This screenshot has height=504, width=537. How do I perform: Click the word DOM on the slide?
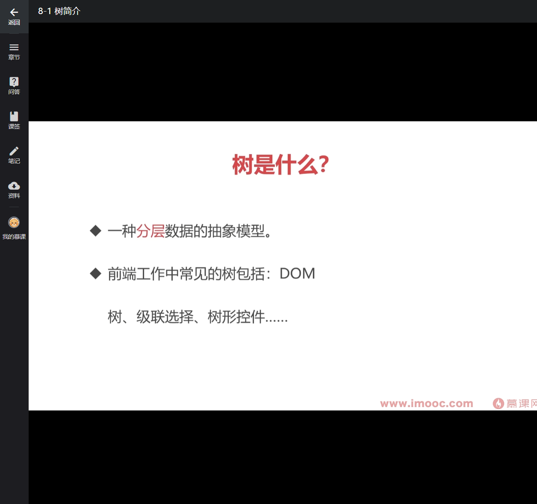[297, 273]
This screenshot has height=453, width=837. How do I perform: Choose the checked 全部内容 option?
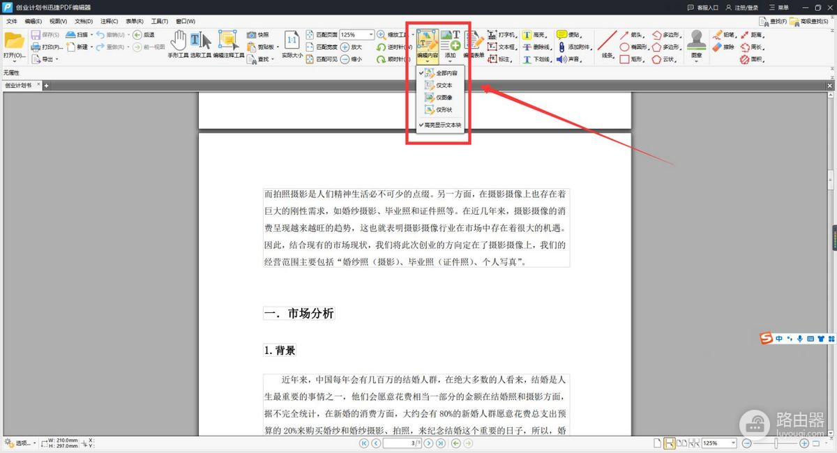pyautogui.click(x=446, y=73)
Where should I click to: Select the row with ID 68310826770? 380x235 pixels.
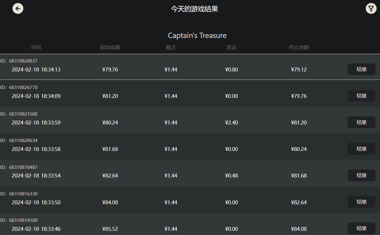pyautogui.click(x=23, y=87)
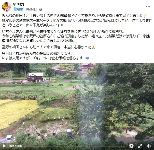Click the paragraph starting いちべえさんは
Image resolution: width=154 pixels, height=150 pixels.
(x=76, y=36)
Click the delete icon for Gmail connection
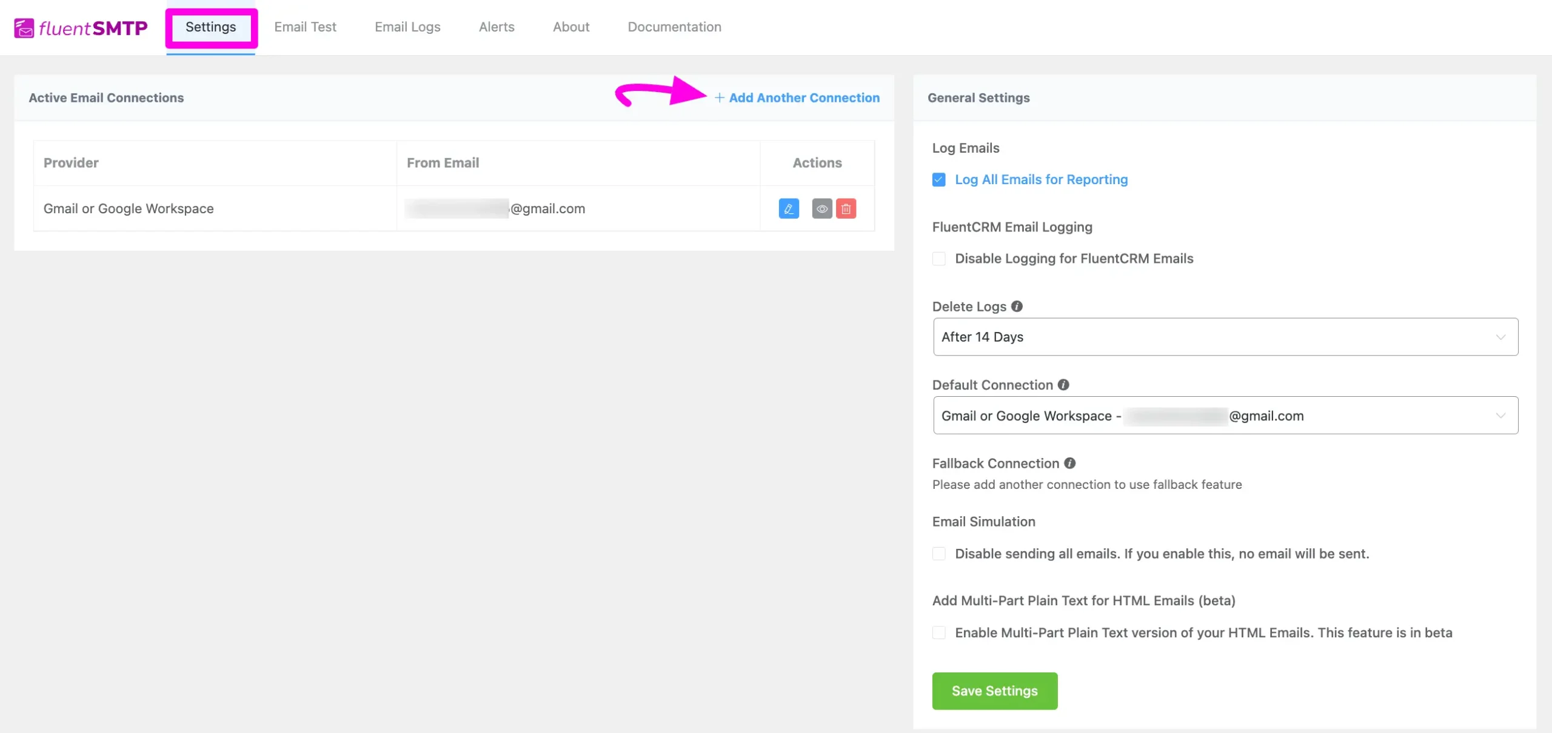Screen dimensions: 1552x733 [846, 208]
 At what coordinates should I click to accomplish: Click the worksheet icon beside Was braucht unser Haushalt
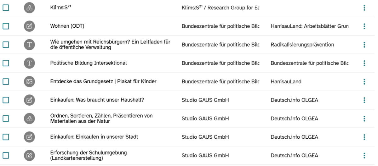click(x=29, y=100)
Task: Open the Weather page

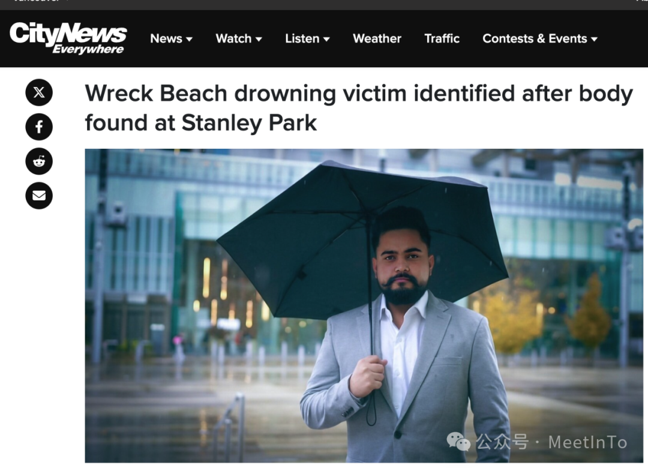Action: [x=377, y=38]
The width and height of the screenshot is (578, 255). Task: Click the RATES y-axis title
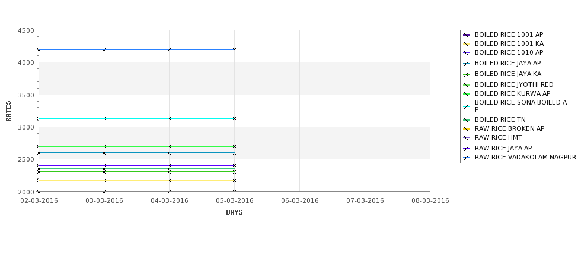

+-------+

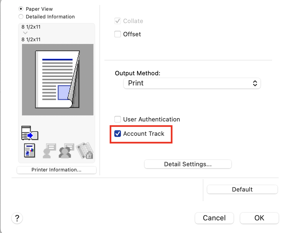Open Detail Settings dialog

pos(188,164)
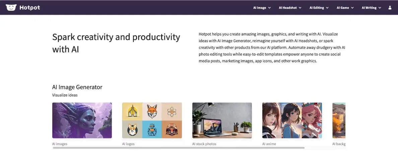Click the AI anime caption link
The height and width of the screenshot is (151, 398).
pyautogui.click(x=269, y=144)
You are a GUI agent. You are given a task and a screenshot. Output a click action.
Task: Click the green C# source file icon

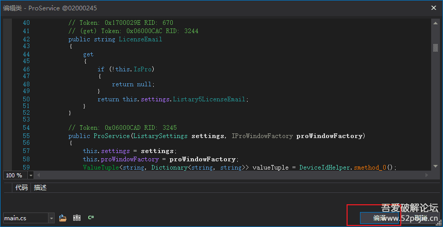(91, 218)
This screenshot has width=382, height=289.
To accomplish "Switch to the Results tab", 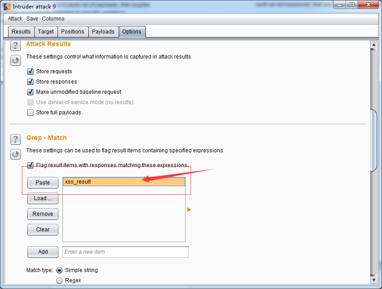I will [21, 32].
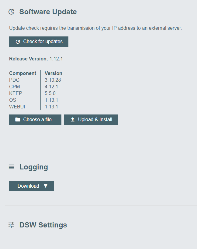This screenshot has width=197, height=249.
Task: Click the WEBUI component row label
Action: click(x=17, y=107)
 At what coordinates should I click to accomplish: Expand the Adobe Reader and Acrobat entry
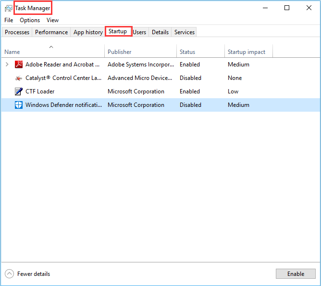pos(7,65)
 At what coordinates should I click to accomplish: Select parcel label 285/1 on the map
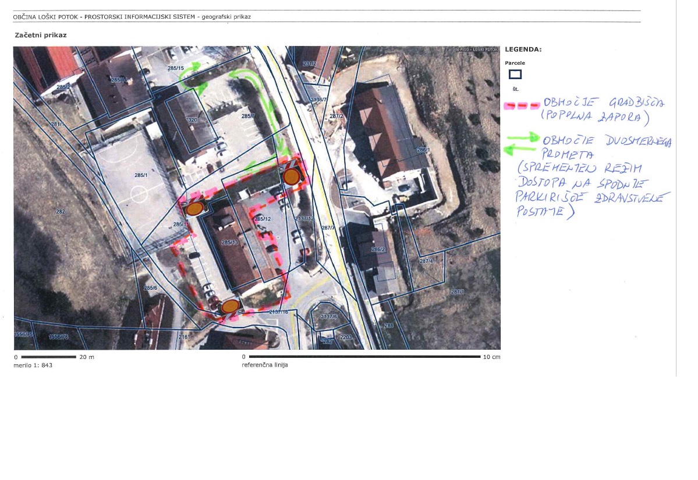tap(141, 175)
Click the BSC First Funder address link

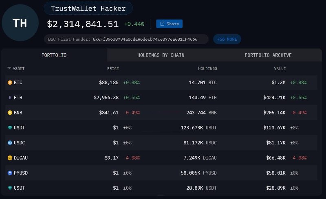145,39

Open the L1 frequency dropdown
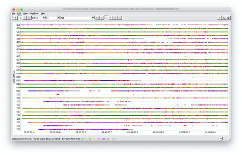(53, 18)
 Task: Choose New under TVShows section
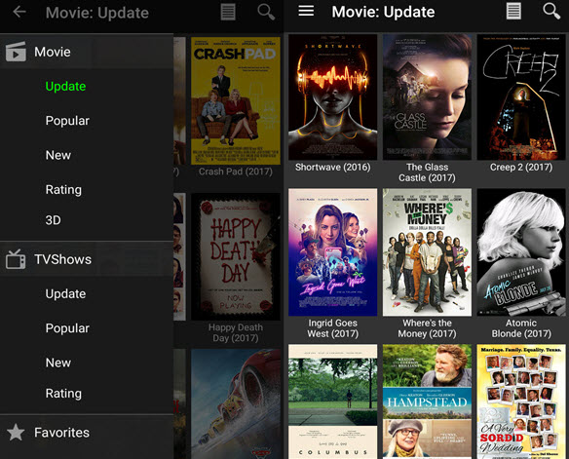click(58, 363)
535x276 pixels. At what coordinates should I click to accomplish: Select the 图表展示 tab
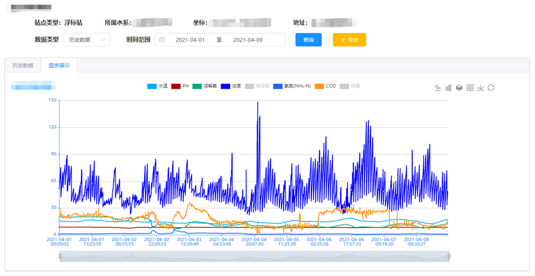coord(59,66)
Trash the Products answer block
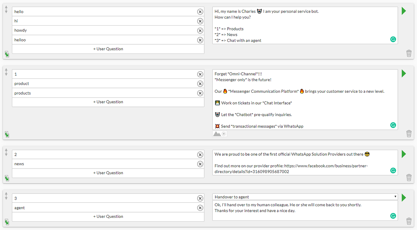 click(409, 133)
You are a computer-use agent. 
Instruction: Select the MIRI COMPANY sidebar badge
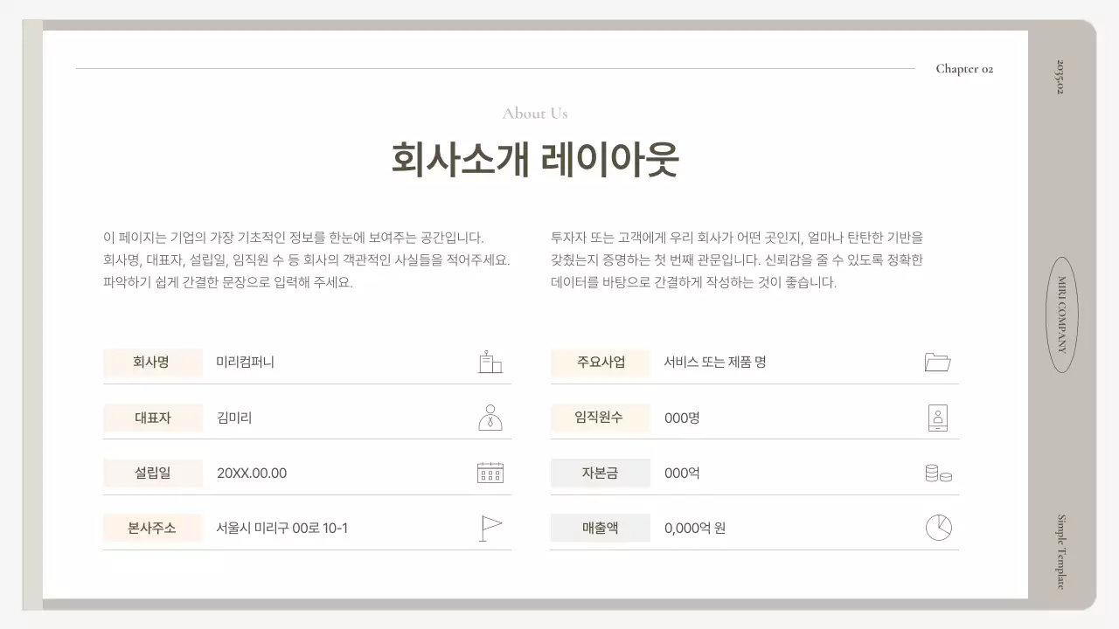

+-------+

Would you please reproduce the entries above, starting at the line with "Click the delete icon for Gmail connection" and stopping after the line with "The width and"? Omit any pictures.

Click the delete icon for Gmail connection
Screen dimensions: 1552x733 [846, 208]
 At what coordinates should I click to accomplish: Click the worksheet icon beside Was braucht unser Haushalt
click(x=29, y=100)
Task: Open the Weather page

Action: [x=377, y=38]
The width and height of the screenshot is (578, 255). Task: Click the RATES y-axis title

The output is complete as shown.